▶ [BRIEF]:
Restate the lines word for word, from the first line of the records through the line containing "Task: Select Mark". Leave out the pictures and anything after that line.

Collected data:
+===+

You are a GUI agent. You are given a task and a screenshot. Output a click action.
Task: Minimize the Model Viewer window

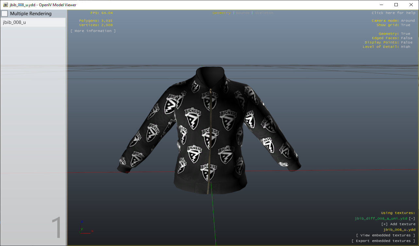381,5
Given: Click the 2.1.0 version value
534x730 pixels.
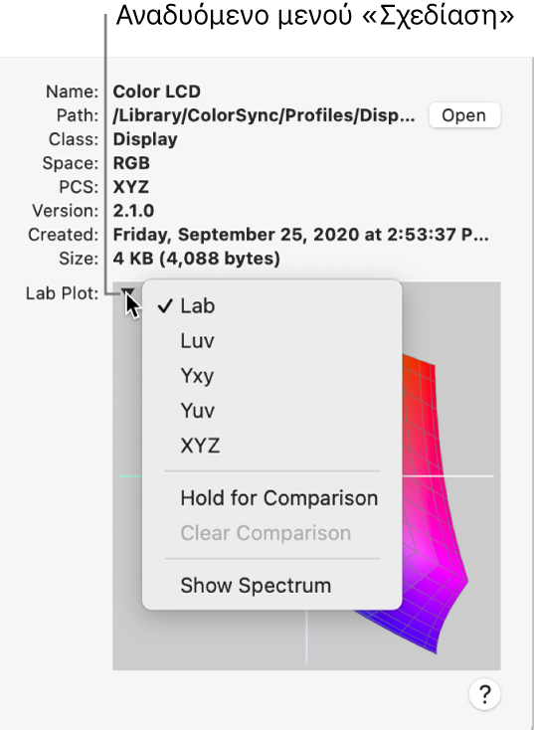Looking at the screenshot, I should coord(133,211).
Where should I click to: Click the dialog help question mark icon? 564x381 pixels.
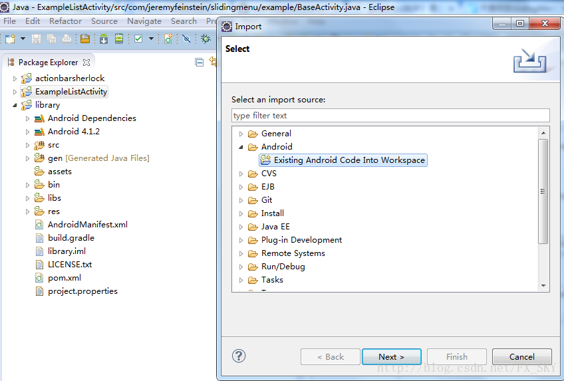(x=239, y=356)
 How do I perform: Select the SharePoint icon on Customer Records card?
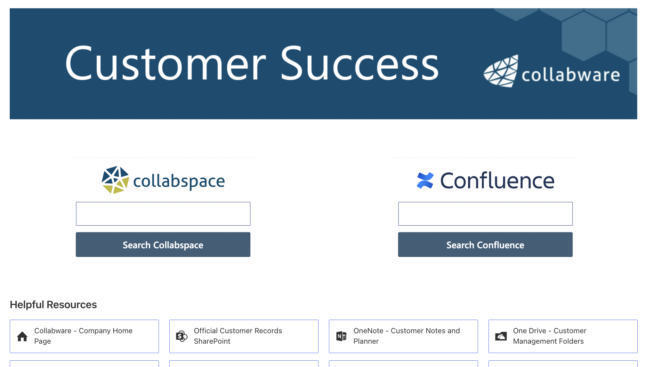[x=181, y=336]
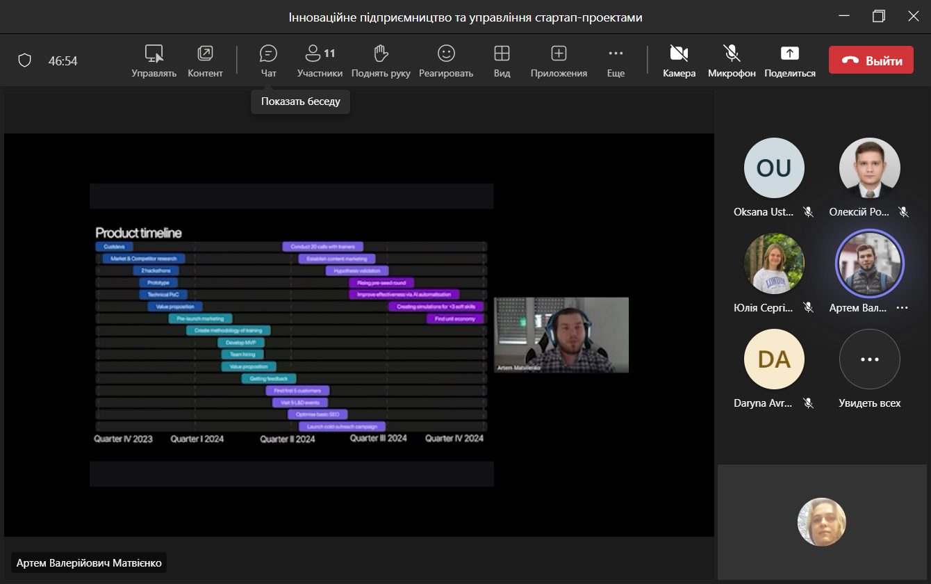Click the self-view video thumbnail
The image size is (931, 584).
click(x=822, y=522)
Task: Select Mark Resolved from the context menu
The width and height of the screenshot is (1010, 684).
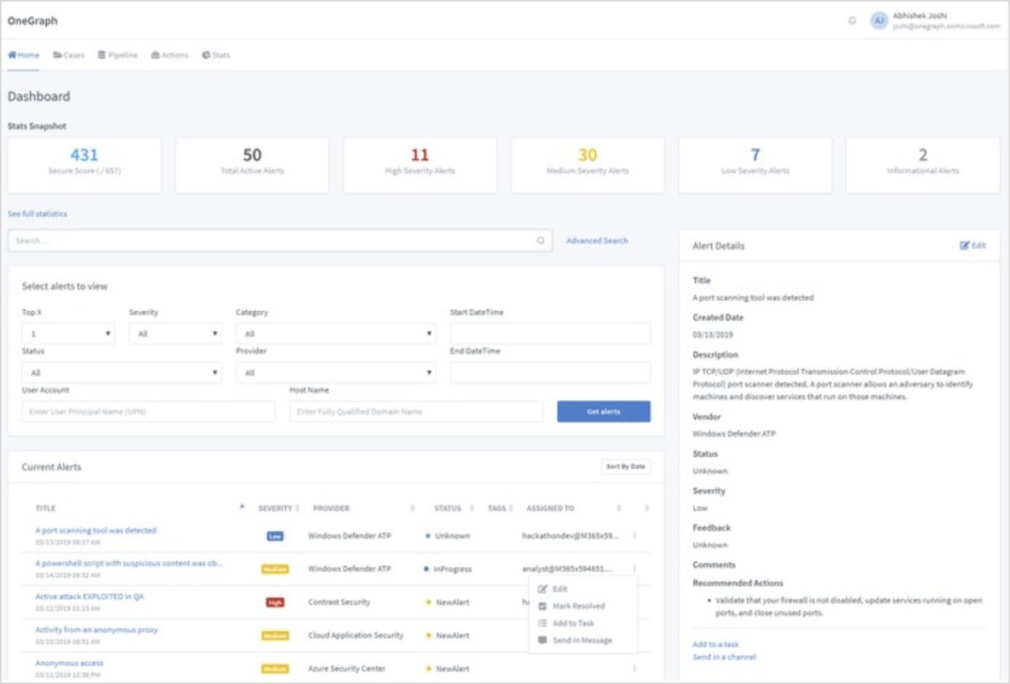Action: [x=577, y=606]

+===+

▶ [PROBLEM SOLUTION]:
You are a GUI agent. You are given a task and a screenshot. Output a click action.
Task: Minimize the Model Viewer window

381,5
Given: Click the 2.1.0 version value
534x730 pixels.
Looking at the screenshot, I should coord(133,211).
Where should I click to: Click the dialog help question mark icon? 564x381 pixels.
(x=239, y=356)
 How do I perform: Select the SharePoint icon on Customer Records card?
[x=181, y=336]
Click the self-view video thumbnail
The image size is (931, 584).
click(x=822, y=522)
Task: Select Mark Resolved from the context menu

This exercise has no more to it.